In advance of the Democratic National Convention and the parties and events it will bring, local nonprofit Operation Food Rescue has launched Food Connect. It’s available for iPhone or Android, and there’s also a website.

How it works:

  • Download the app (it’s free) and tap a big button that says “I have food”
  • Enter your address (or let your phone geolocate you)
  • Choose an appropriately sized vehicle for pickup (car, SUV, truck)
  • Enter your contact info and select a pickup time and date — a range of “after this time and before this time”
  • Note your access code and hit “submit”

That’s it! All donations to “DNC Operation Food Rescue” are tax-deductible.

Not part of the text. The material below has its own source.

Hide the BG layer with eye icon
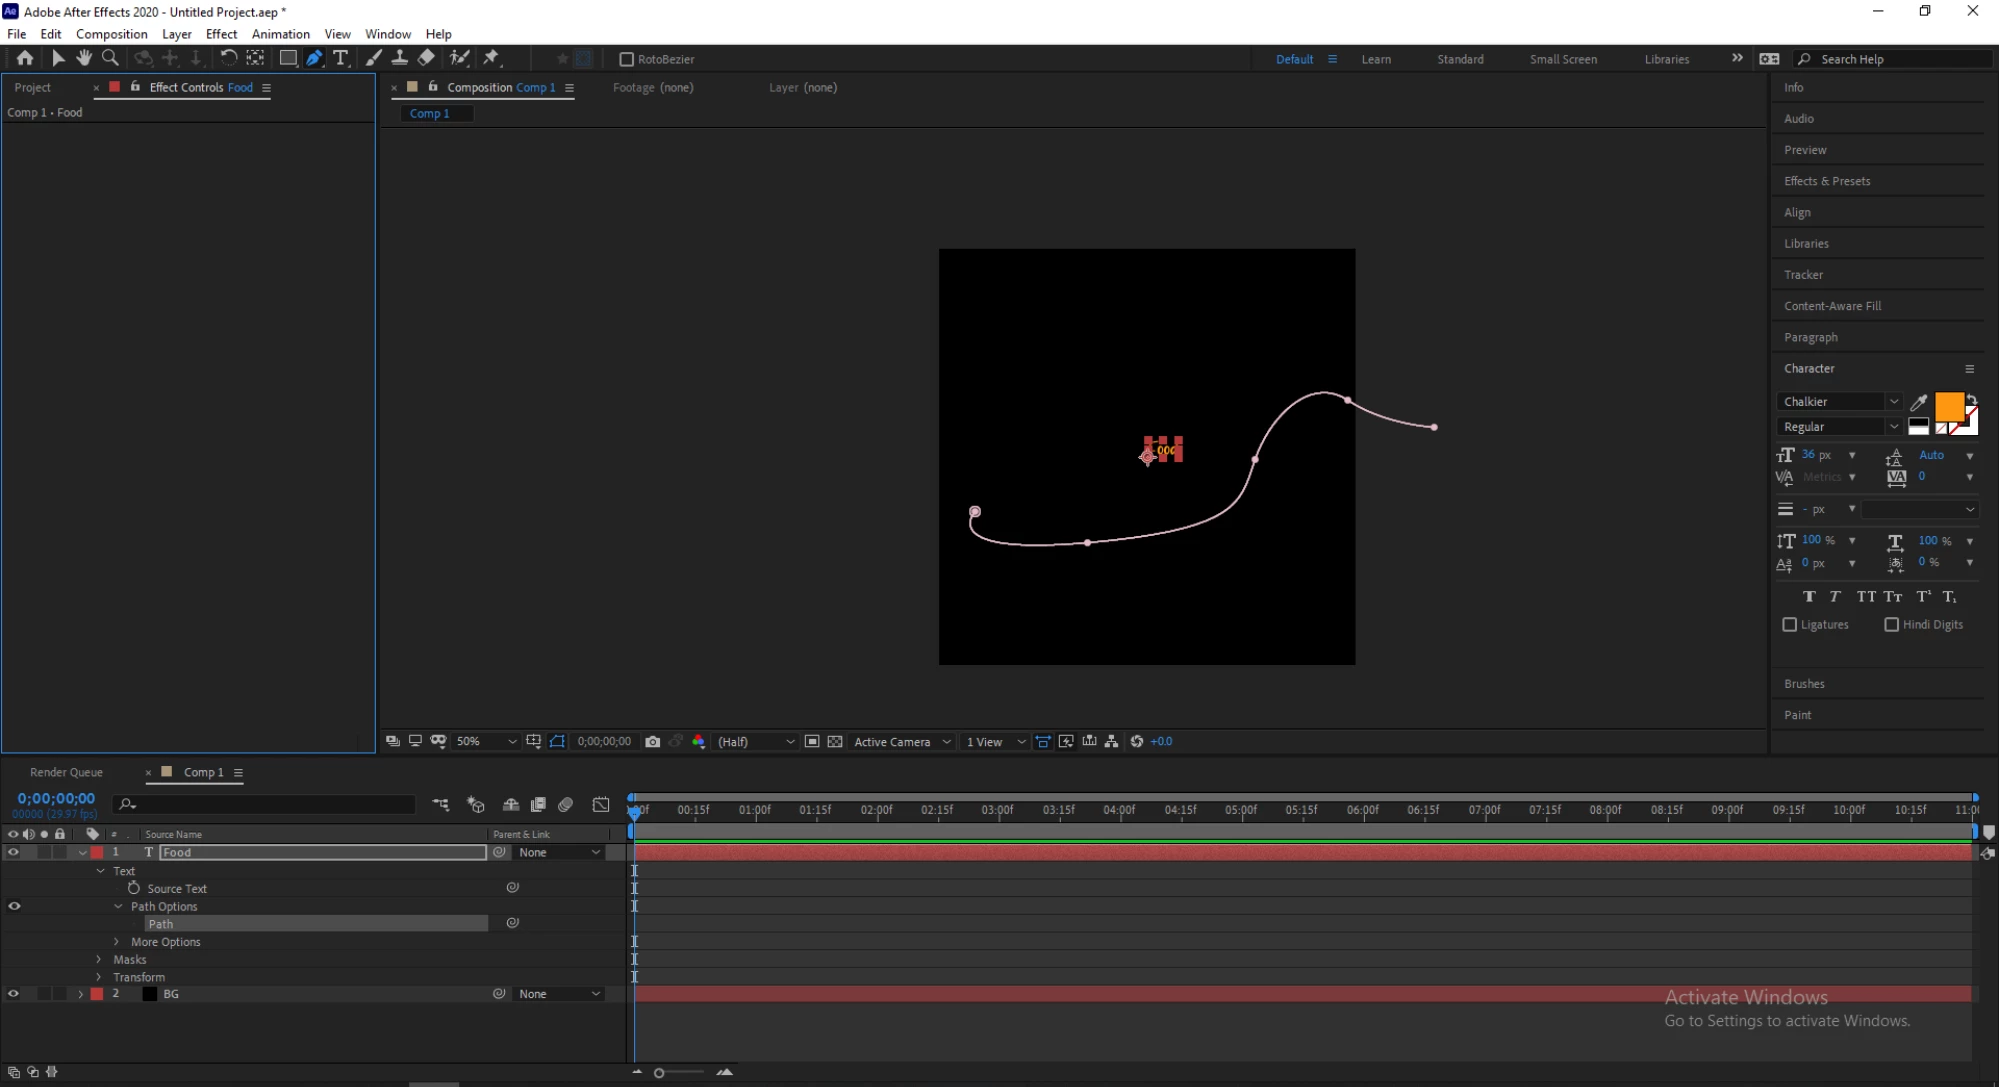The width and height of the screenshot is (1999, 1087). click(13, 994)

Guidelines for what kinds of food are accepted are available on the Food Connect website, and include:

  • Food that has not been on the serving line
  • Prepared hot food that has been stored above 135 degrees
  • Cold food that has been stored below 41 degrees
  • Whole uncut, and unpeeled fruits and vegetables
  • Unopened packaged/canned/boxed food
  • Commercially bottled/canned beverages

Do not send:

  • Food that has been previously served
  • Products containing alcohol
  • Food that does not meet food safety standards

Of note, restaurant liability is not an issue when it comes to donations. In 1996, President Clinton signed into law the Bill Emerson Good Samaritan Food Donation Act, which established that donors of “apparently wholesome food” could not be held liable if the people who ate it became sick.

Food waste isn’t just an issue during big events like the DNC, of course. An estimated 70 billion pounds of food wasted in America each year. And in Philadelphia, one in four people are food insecure, which is almost twice the national average. On the Food Connect website, Philly restaurants can sign up to be regular donors and receive notifications when food is in need. Food pantries, food banks and community shelters can similarly sign up to be a listed recipient. Also online, anyone can apply to be a driver — a key part of this whole system.

Food Connect was created in partnership with most of the major anti-hunger organizations in Philadelphia, including Philabundance, the Mayor’s Office of Community Empowerment and Opportunity, the Greater Philadelphia Coalition Against Hunger, the Philadelphia Food Policy Advisory Council and SHARE Food Program.